1689-1725 - Pedro, o Grande, introduz amplas reformas, incluindo um Exército e uma Marinha regulares, com alistamento obrigatório, subordinando a Igreja Ortodoxa a sua autoridade e reorganizando estruturas em linha com as da Europa.

1721 - A Rússia adquire os territórios das atuais Estônia e Letônia após décadas de guerra contra a Suécia, estabelecendo uma presença naval no Mar Báltico e uma "janela na Europa".

1772-1814 - A Rússia conquista a Crimeia, a Ucrânia, a Geórgia e o que posteriormente se tornaria Belarus, além da Moldova e partes da Polônia.

1798-1815 - A Rússia participa das coalizões europeias contra a França napoleônica e revolucionária, derrotando a invasão de Napoleão em 1812 e contribuindo para sua derrubada.

1853-57 - A Rússia sofre um revés em sua tentativa de tomar território do Império Otomano, que estava em declínio, ao ser derrotada na Guerra da Criméia.

1877-78 - Com novo conflito entre russos e turcos, a Rússia toma territórios do Império Otomano no Cáucaso e estabelece Estados clientes de Moscou nos Bálcãs.

1897 - Fundação do Partido Marxista Social-Democrata, que em 1903 se dividiria entre a mais moderada facção menshevik e a bolshevik, mais radical.
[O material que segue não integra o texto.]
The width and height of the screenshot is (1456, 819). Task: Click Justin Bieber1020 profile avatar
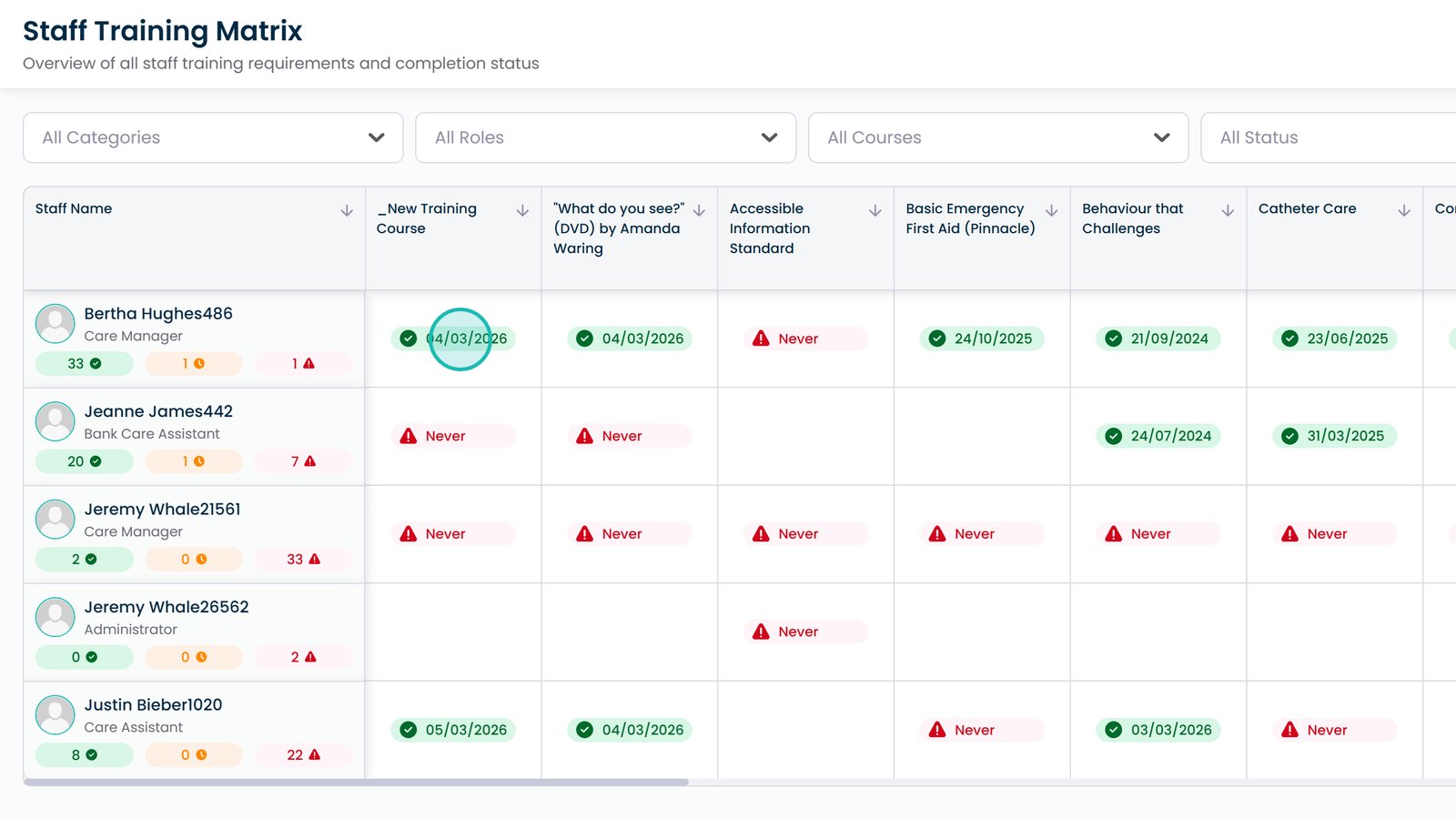click(56, 714)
1904-05 - A expansão russa na Manchúria leva a uma guerra com o Japão — e à Revolução de 1905, que forçou o czar Nicolau 2º a aceitar uma Constituição e estabelecer um Parlamento, a Duma (nome também usado atualmente).
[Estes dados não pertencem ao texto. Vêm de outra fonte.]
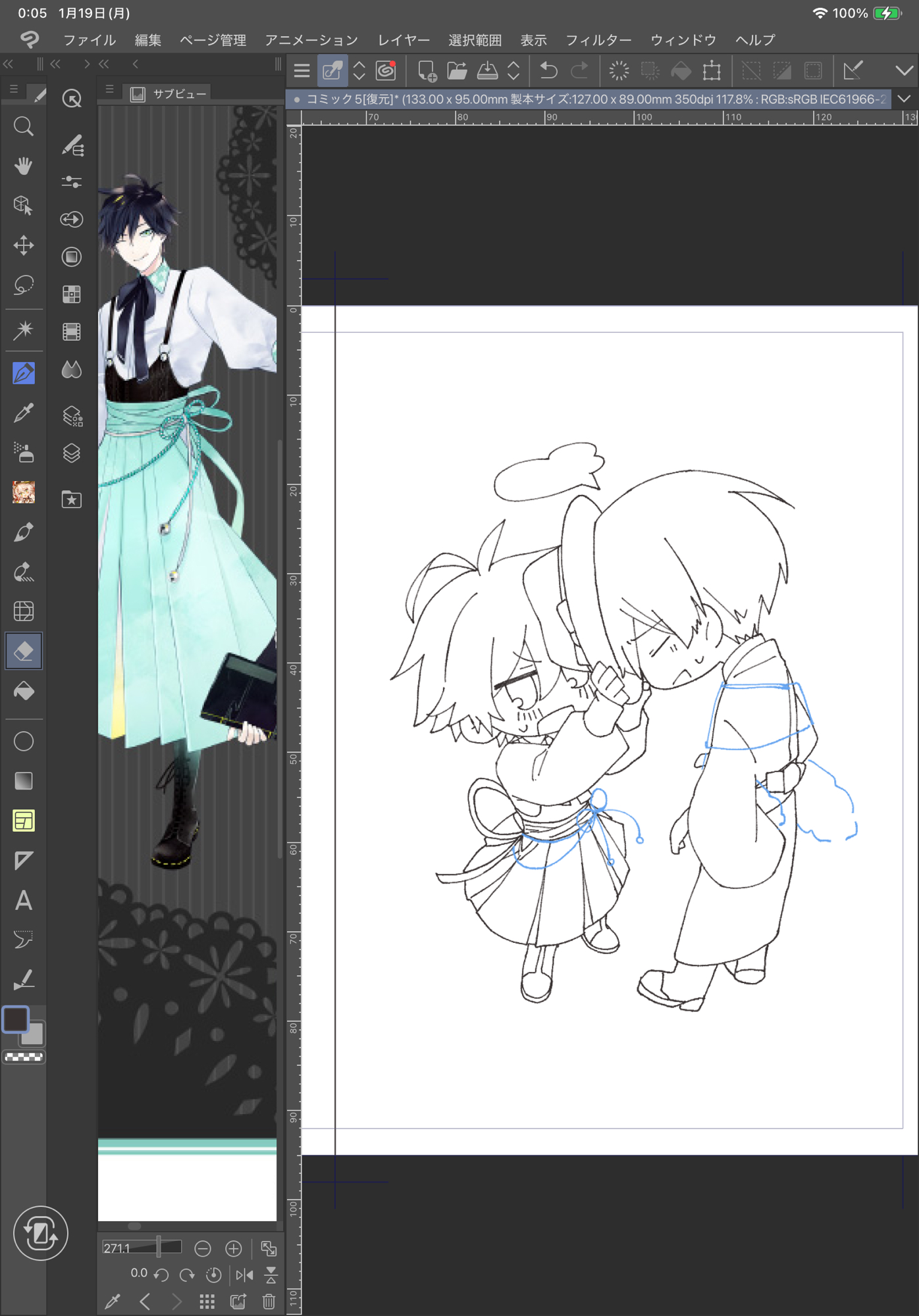
Task: Select the Auto select wand tool
Action: [x=24, y=330]
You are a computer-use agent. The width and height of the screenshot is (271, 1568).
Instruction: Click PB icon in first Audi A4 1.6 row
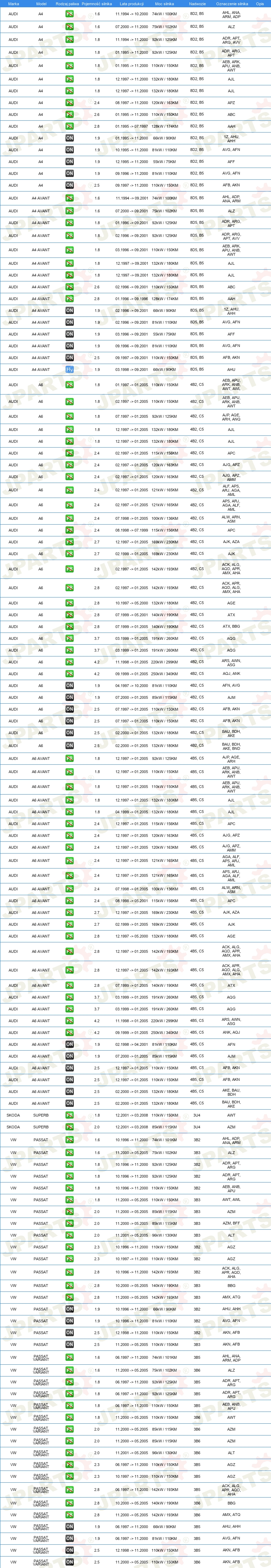[x=69, y=14]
1914 - A rivalidade entre Rússia e Áustria nos Bálcãs contribui para o início da Primeira Guerra Mundial, em que a Rússia lutou ao lado da Grã-Bretanha e da França.
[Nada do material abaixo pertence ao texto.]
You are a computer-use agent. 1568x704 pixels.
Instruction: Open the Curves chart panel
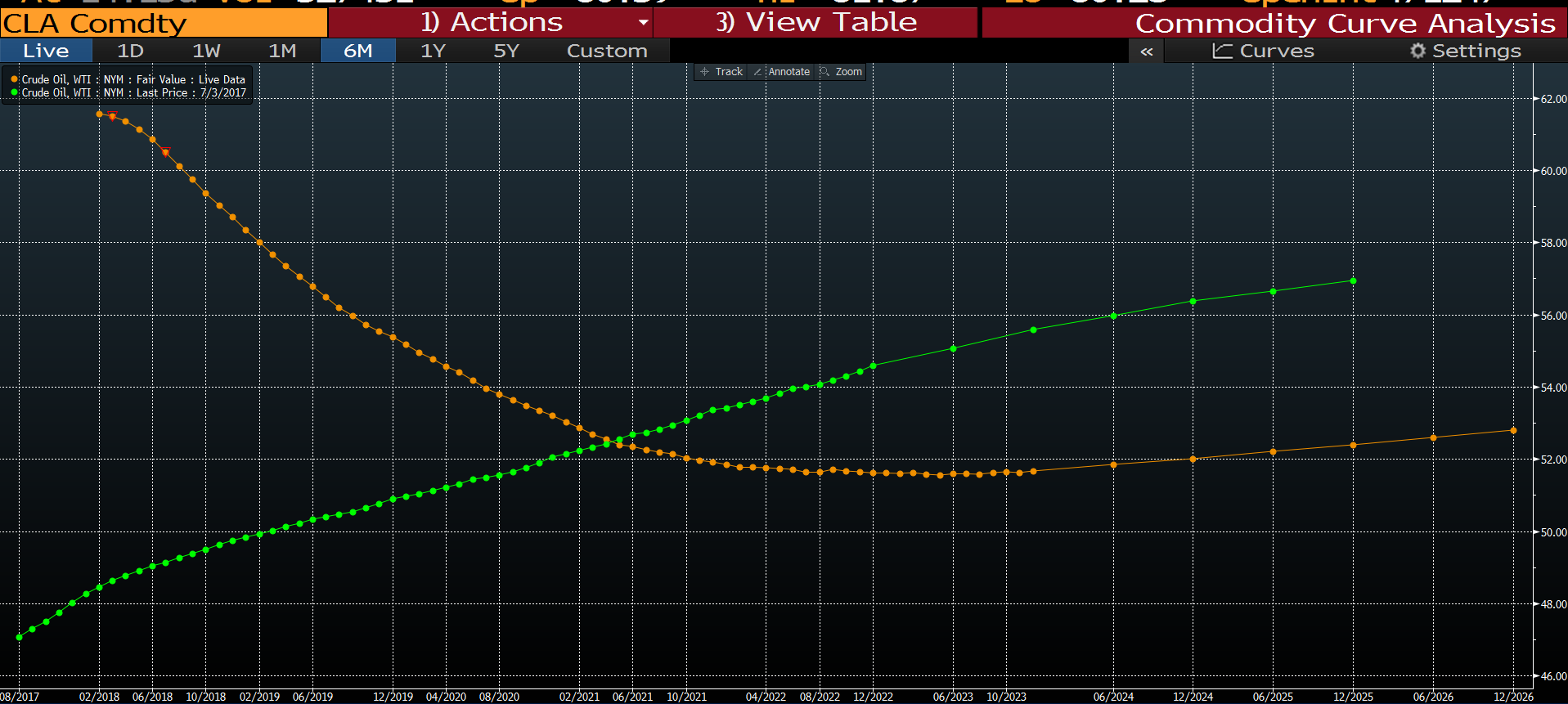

1917 - Nicolau 2º abdica. Revolucionários bolcheviques liderados por Vladimir Lenin derrubam o governo provisório e tomam o poder.

1918-22 - Em março de 1918, o novo regime, liderado por Lenin, assina um acordo de paz com a Alemanha e deixa a Primeira Guerra. Internamente, uma guerra civil entre o Exército Vermelho bolchevique e os anticomunistas Brancos dura até 1922.

1922 - Os bolcheviques reorganizam o que restava do Império Russo, formando a União das Repúblicas Socialistas Soviéticas (URSS).

Anos 1930 - Após conseguir se impor como sucessor de Lenin, apesar de suas divergências com o líder da revolução bolchevique, Josef Stalin lidera uma segunda revolução para consolidar seu poder. Ele concentra a propriedade de terra em enormes cooperativas estatais, forçando o ritmo da industrialização do país, e mata seus inimigos — tanto reais como imaginários —, tanto dentro do partido comunista como no comando da economia, no serviço público e nos aparatos militar e de segurança.

1939 - Stalin assina um pacto de não-agressão com a Alemanha Nazista, tomando assim o leste da Polônia, partes da Romênia e da Thecoslováquia.

1941 - A União Soviética é surpreendia com um ataque da Alemanha em julho. Os alemães avançam pelo país e só são contidos nas cercanias de Moscou, em dezembro. O regime soviético forma uma aliança com o Reino Unido e os Estados Unidos, que fornecem armamentos a Moscou durante o restante da guerra.

1942 - As forças armadas soviéticas forçam o recuo das tropas alemãs depois da Batalha de Stalingrado.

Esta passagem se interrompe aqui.